Houston Interstate Widening Continues To Threaten Communities

The proposed freeway expansion in downtown Houston has faced searing backlash from local residents who see the project as a relic of the era of rampant freeway construction and neighborhood disruption.

1 minute read

February 28, 2022, 7:00 AM PST

By Diana Ionescu @aworkoffiction


An article and accompanying video from CBS News profiles some of the residents and institutions threatened with displacement by an interstate widening project in Houston, already home to the widest freeway in the world. "About 1,000 homes and apartments along with 344 businesses, two schools, and five churches are expected to be knocked down to complete the project."

One of these churches is Mount Olive Baptist Church, which was rebuilt by its pastor after it sustained severe damage during Hurricane Ike. Now, the $9-billion plan to widen interstates through downtown Houston threatens his church once again. 

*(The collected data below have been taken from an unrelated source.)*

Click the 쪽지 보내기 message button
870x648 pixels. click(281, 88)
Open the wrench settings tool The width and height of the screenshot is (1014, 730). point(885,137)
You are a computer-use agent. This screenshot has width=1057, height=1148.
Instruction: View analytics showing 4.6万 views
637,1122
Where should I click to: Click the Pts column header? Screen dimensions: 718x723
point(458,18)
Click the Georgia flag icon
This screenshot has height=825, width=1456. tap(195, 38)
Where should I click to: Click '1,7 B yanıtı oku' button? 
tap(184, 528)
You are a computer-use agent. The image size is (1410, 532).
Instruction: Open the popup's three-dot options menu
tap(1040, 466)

Community activists cite the loss of property to eminent domain and highway projects as a loss of generational wealth as homeowners lose the opportunity to pass on property to their children. Meanwhile, displaced residents, even if they receive buyouts, have a hard time finding new housing as neighborhoods become more expensive and they are priced out of the areas they previously lived in. 

According to the article and previous Planetizen coverage, "The federal government has put most of the Houston project on hold while it investigates possible civil rights and environmental violations."